Domestic quantum computer equipped with our company's Cryogenic Low-Noise Amplifier begins operation
当社製の冷却低雑音増幅器(9848XA)が 大阪大学に設置された超伝導量子コンピュータ国産3号機 に実装され、2023年12月22日より稼働開始しました。
量子コンピュータは従来のコンピュータでは膨大な計算時間を要する問題でも瞬時に解ける可能性があるため世界各国で開発競争が繰り広げられています。様々な方式の量子コンピュータが研究開発されていますが、超伝導方式の量子コンピュータは最も有力な方法の一つです。
冷却低雑音増幅器の使用箇所
- 超伝導量子コンピュータの心臓部、極低温に冷却された超伝導チップから計算結果を読み出すのに使用されます
- 量子ビット数を増やすために量子コンピュータ内部に何台も実装されます
当社製冷却低雑音増幅器が実装された大阪大学超伝導量子コンピュータ内部写真
*大阪大学量子情報・量子生命研究センター様よりご提供
当社は超伝導量子コンピュータで用いられる極低温冷却のマイクロ波帯の低雑音増幅器を製作しております。

= 指示文 A =
量子コンピュータについての文章から、「冷却低雑音増幅器の使用箇所」から「音増幅器を製作しております。」までの部分をそのまま書き写すこと。

= 表示情報 =

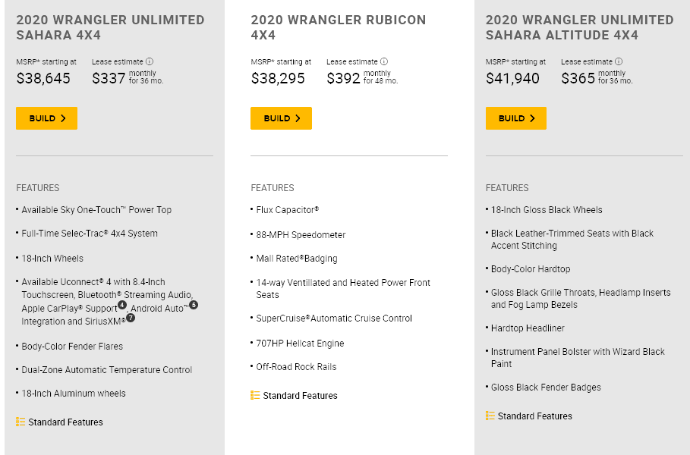Build the Sahara Altitude 4x4
The image size is (690, 455).
pyautogui.click(x=515, y=118)
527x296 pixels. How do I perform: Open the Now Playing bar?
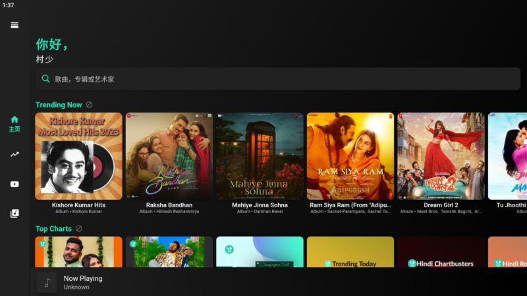coord(279,282)
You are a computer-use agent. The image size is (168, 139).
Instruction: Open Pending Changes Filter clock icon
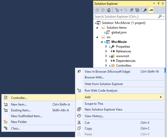point(117,10)
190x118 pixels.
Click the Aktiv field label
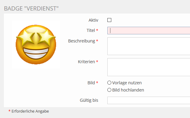tap(93, 20)
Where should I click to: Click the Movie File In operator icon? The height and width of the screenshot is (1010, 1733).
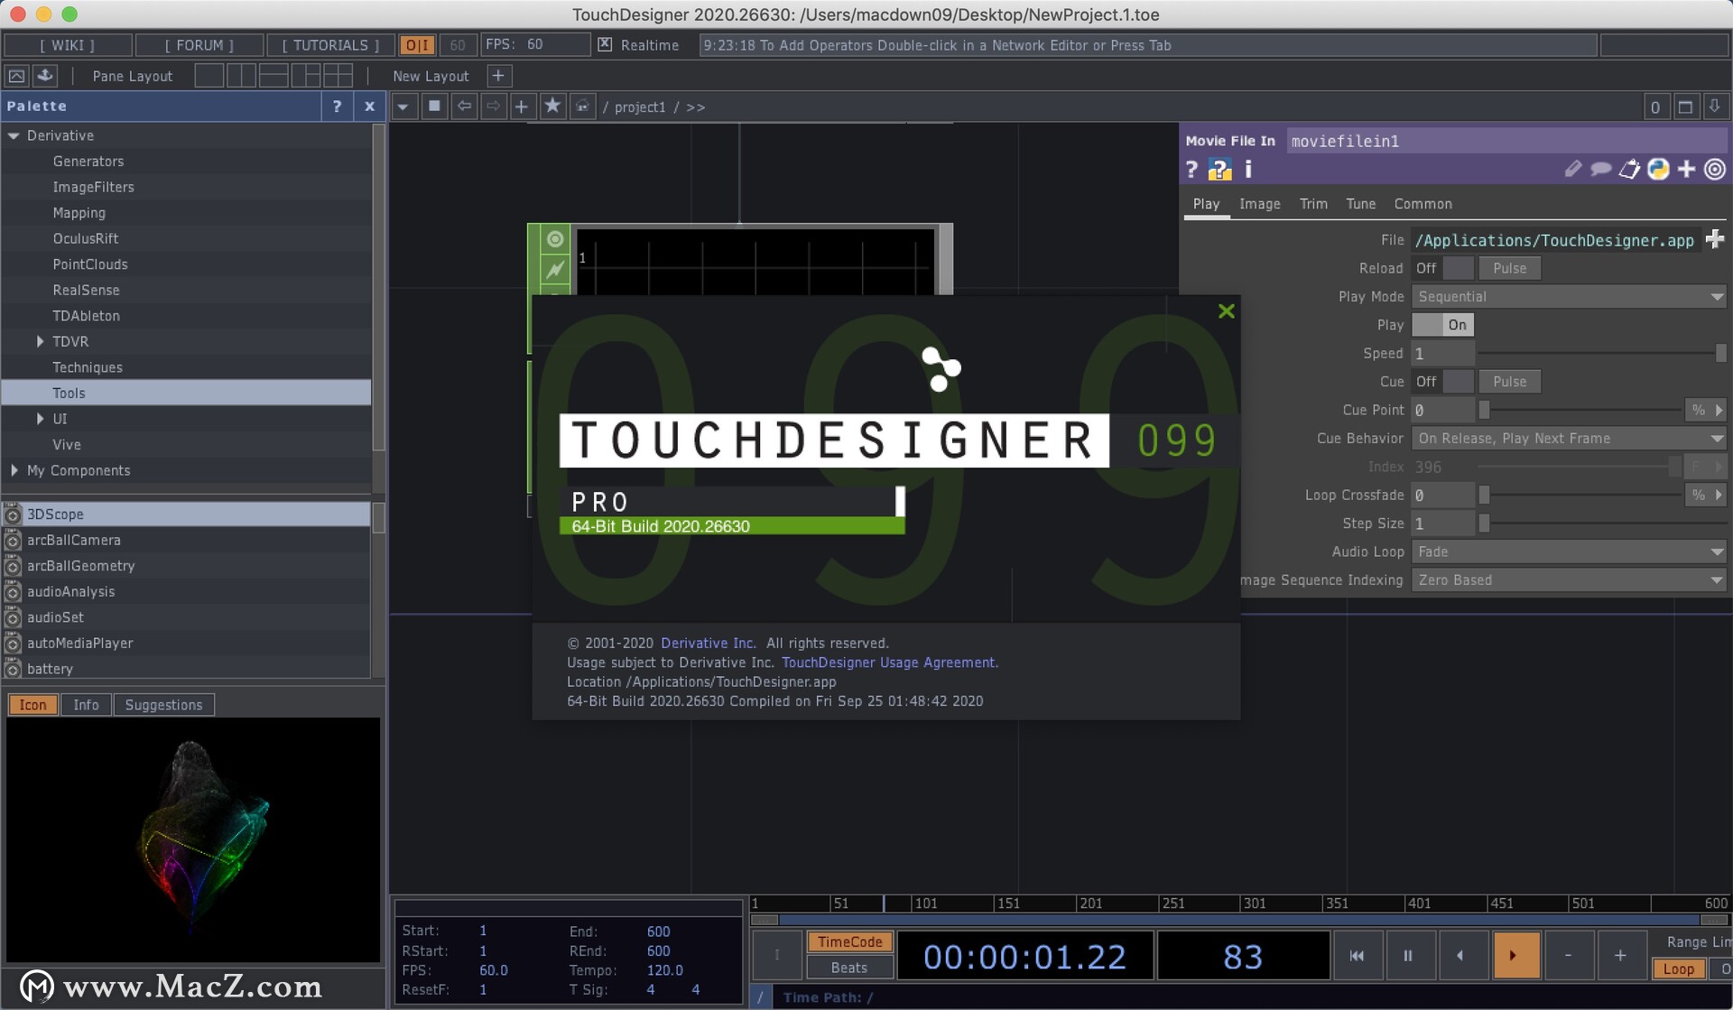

= 指示文 B =
記録の各行をすべて、一字一句変えずに繰り返して書いてください。画像は答えに含めないこと。

= 正しい結果 A =
冷却低雑音増幅器の使用箇所
- 超伝導量子コンピュータの心臓部、極低温に冷却された超伝導チップから計算結果を読み出すのに使用されます
- 量子ビット数を増やすために量子コンピュータ内部に何台も実装されます
当社製冷却低雑音増幅器が実装された大阪大学超伝導量子コンピュータ内部写真
*大阪大学量子情報・量子生命研究センター様よりご提供
当社は超伝導量子コンピュータで用いられる極低温冷却のマイクロ波帯の低雑音増幅器を製作しております。

= 正しい結果 B =
Build the Sahara Altitude 4x4
The image size is (690, 455).
pyautogui.click(x=515, y=118)
527x296 pixels. How do I perform: Open the Now Playing bar?
coord(279,282)
You are a computer-use agent. The image size is (168, 139).
Instruction: Open Pending Changes Filter clock icon
point(117,10)
190x118 pixels.
Click the Aktiv field label
tap(93, 20)
Where should I click to: Click the Movie File In operator icon? The height and width of the screenshot is (1010, 1733).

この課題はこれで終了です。